Each component allows a certain kind of variation. It behaves like classifying the local patches first, and then regularize one kind of patch with the Gaussian estimated from PCA of training sample.

Zoran and Weiss 2011

GMM Regularizer

\[\|Y-X\|^2-\log p(X)=\|Y-X\|^2-\log\sum_i\pi_if(X;\mu_i,\Sigma_i)\]

Conceptually, note that this could be think of as posterior $p(X\mid Y)$

The posterior is also in GMM family! with the new parameters $\Theta’={\pi’_i,\mu’_i,\Sigma’_i}$

So it’s kind of adaptive Gaussian denoising. Given a patch in a image,

From Patch Prior to Image Prior

Note the priors we derived are all patch based prior. So when we denoise overlapping patches, some procedure should be taken to prevent Oversmoothing!
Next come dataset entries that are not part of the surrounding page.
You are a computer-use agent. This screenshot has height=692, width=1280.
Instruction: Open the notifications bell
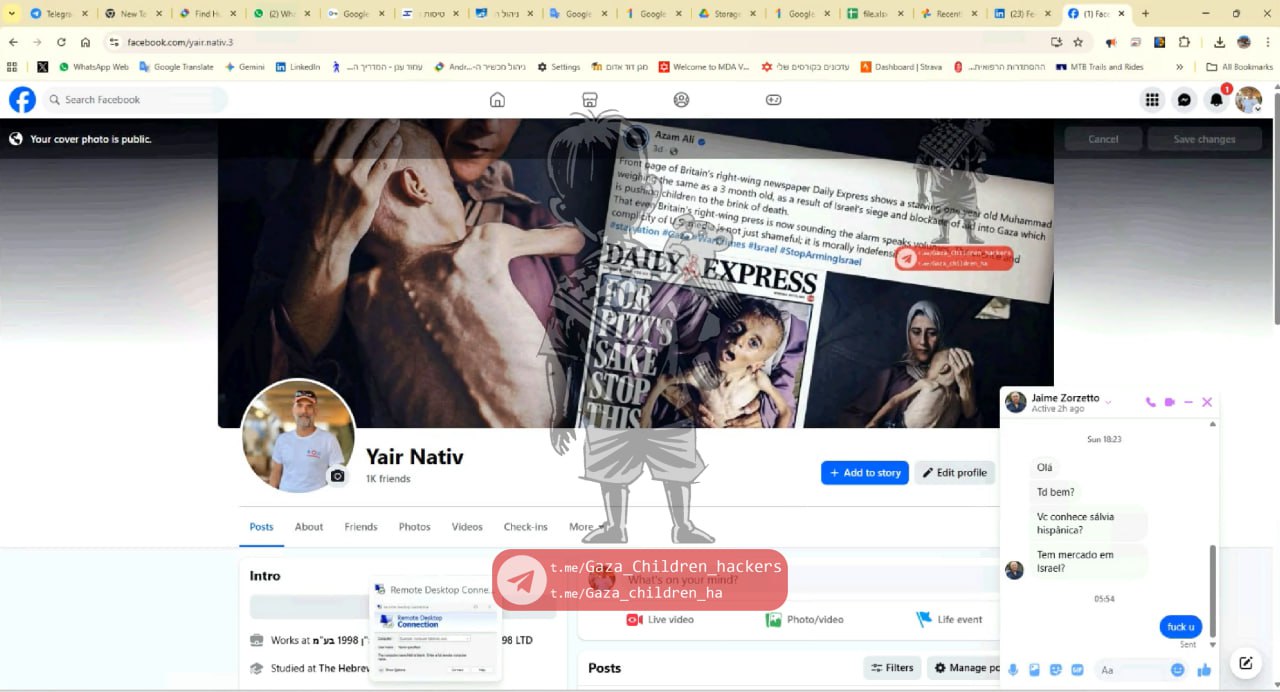[x=1216, y=100]
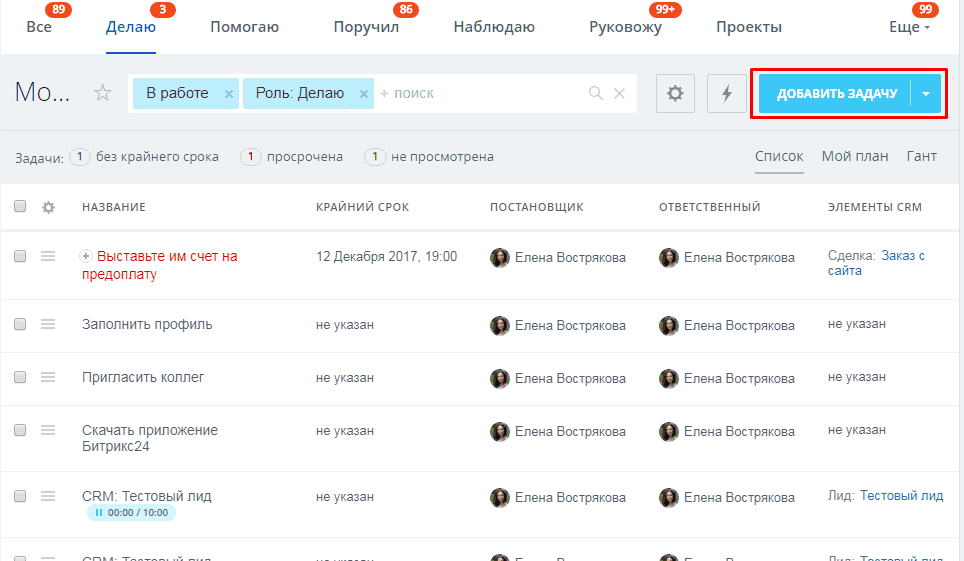Viewport: 964px width, 561px height.
Task: Toggle select-all checkbox in table header
Action: coord(20,207)
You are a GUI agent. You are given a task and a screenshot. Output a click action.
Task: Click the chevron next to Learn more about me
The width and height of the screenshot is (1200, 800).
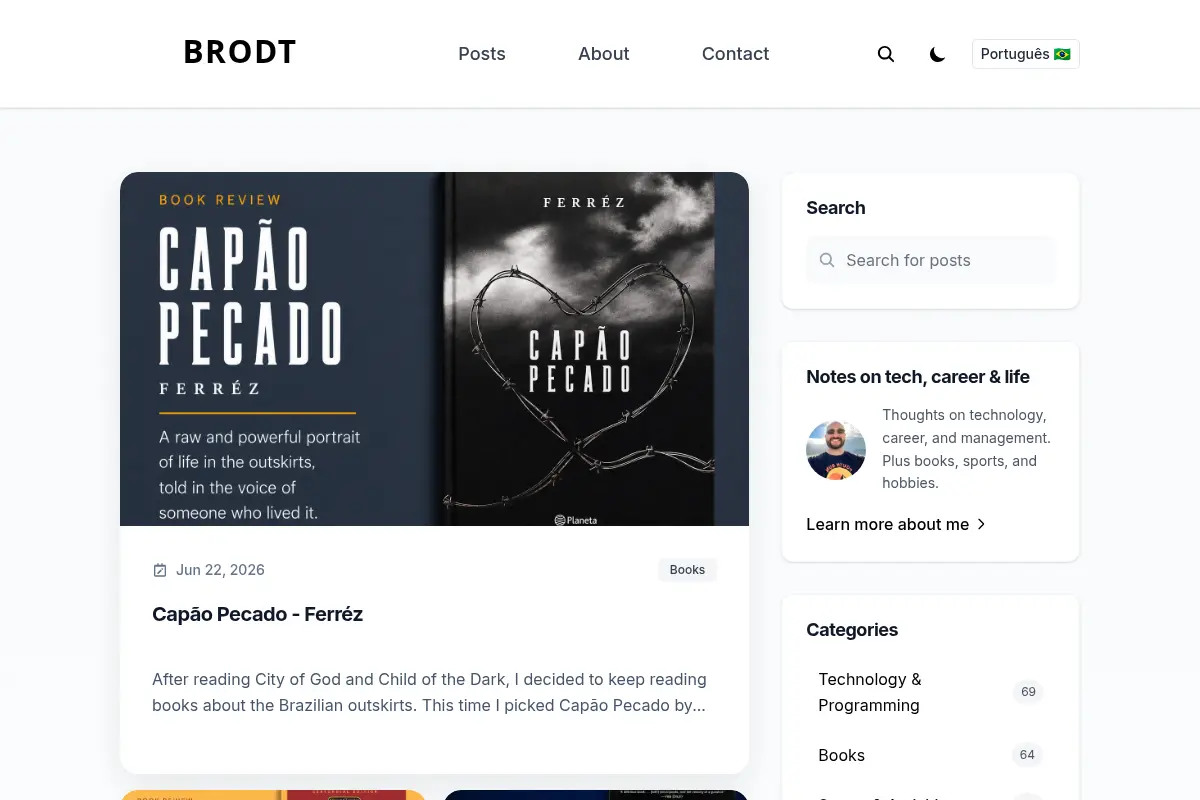tap(981, 524)
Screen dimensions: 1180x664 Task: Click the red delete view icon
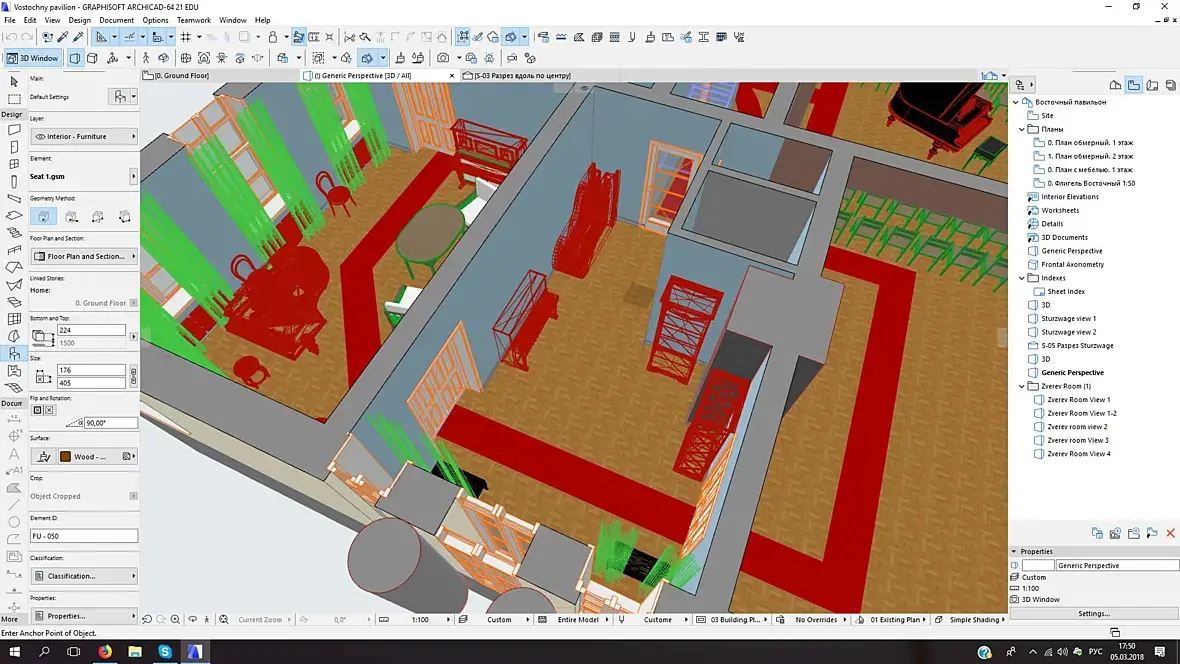point(1171,533)

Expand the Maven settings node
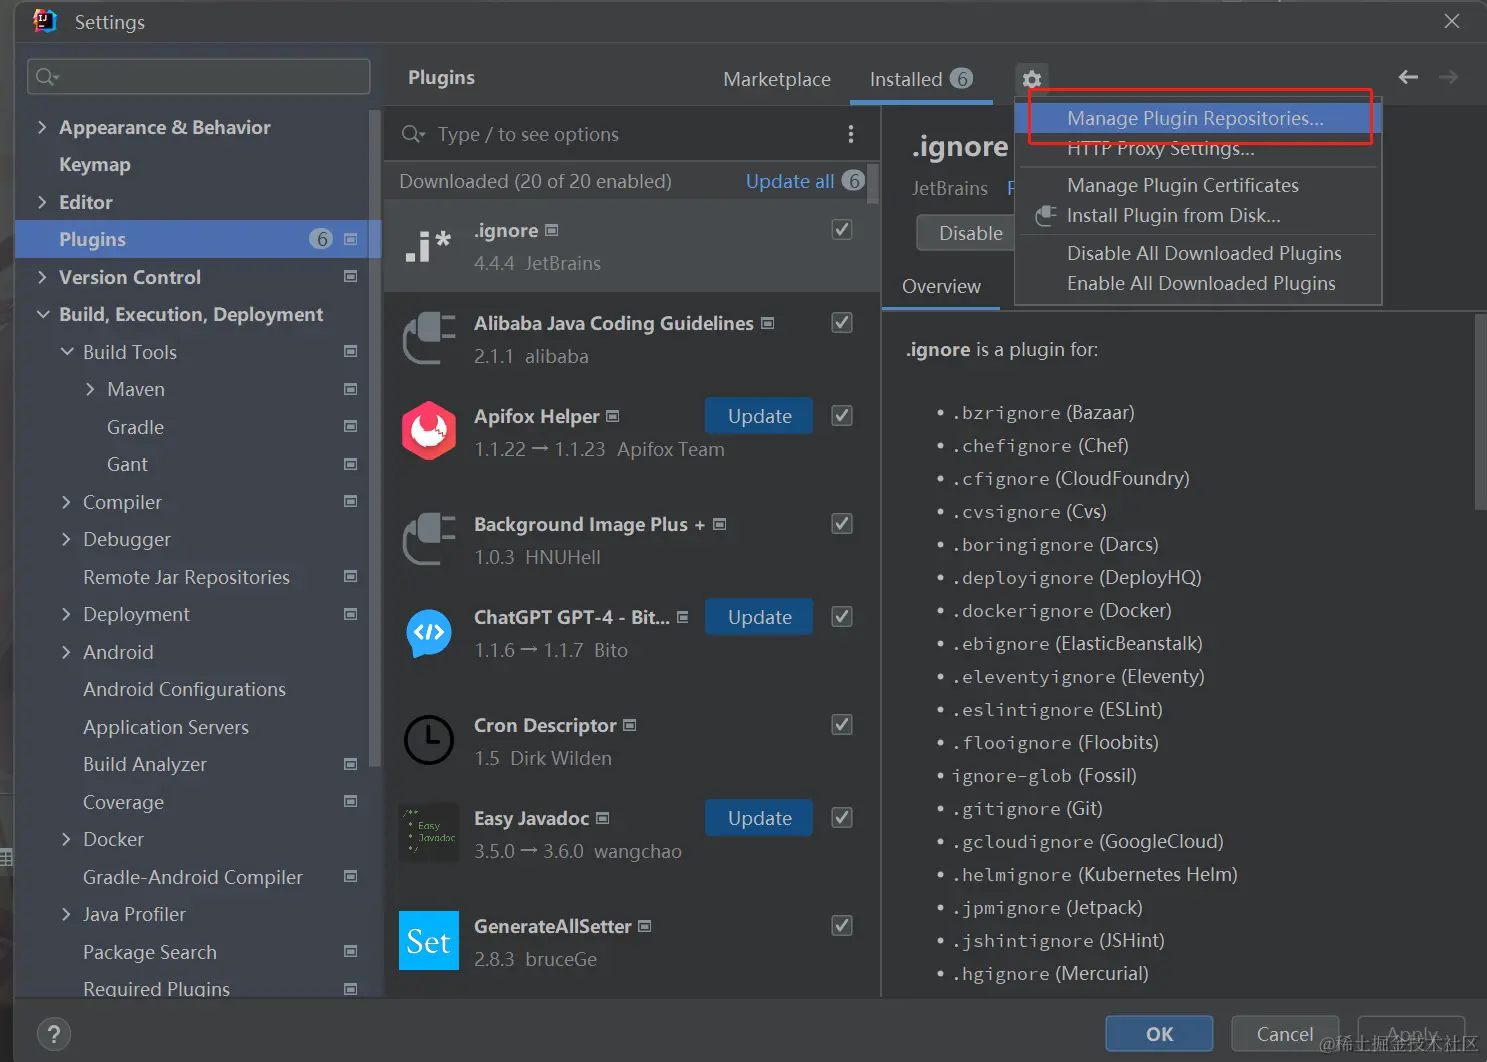click(90, 389)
More principle way is to crop out patches by operator $P_i$ and inference them as prior \(\arg\min_X\|AX-Y\|^2-\sum_i\log p(P_iX)\) Thus it could be inferenced by the Half Quadratic Splitting Trick!

Weiss & Zoran 2011 EPLL

Sparse Dictionary Regularizer

Having a few templates, and enforce that each patch should look like the linear combination of a few templates (atoms). Requires that the recombination weights are sparse, only a few non-zero entries. \(\arg\min\|X-\sum_i\alpha_iD_i\|^2\)

Algorithm

Dictionary learning

  • Direct $\alpha$ learning is combinatoric hard! There are combinatorical way of active $\alpha$
  • Learning the templates is also hard

Dictionary Result

Note the learned dictionary looks much like the templates, more than Fourier Basis. Thus more informative.

Comparison to GMM

  • GMM: select one branch and allow a certain type of variation.
  • Sparse Dictionary: Store different atoms of the image.

image-20200128020002353

Refer to the advanced course.

CSE 585T Sparse Modeling for Imaging and Vision

CNN-Denoiser Based Prior

Observe that in half quadratic splitting, the prior only affects denoising, i.e. the following problem
\(Z=\arg\min_Z{\beta\over2}\|X-Z\|^2-\log p(Z)\) So no matter your application, i.e. \(X=\arg\min_X\|AX-Y\|_2^2+{\beta\over 2}\|X-Z\|^2-\log p(Z)\) you can use the denoising prior!

Learning Deep Denoising Prior

Given the denoising problem, It’s easy to generate some image sample pairs $(X,Z)$ and use them to train a CNN to fit this function \(Z=f(X;\beta)=\arg\min_Z{\beta\over2}\|X-Z\|^2-\log p(Z)\) So we note that we have to train a different CNN to solve the problem with a different strength of prior.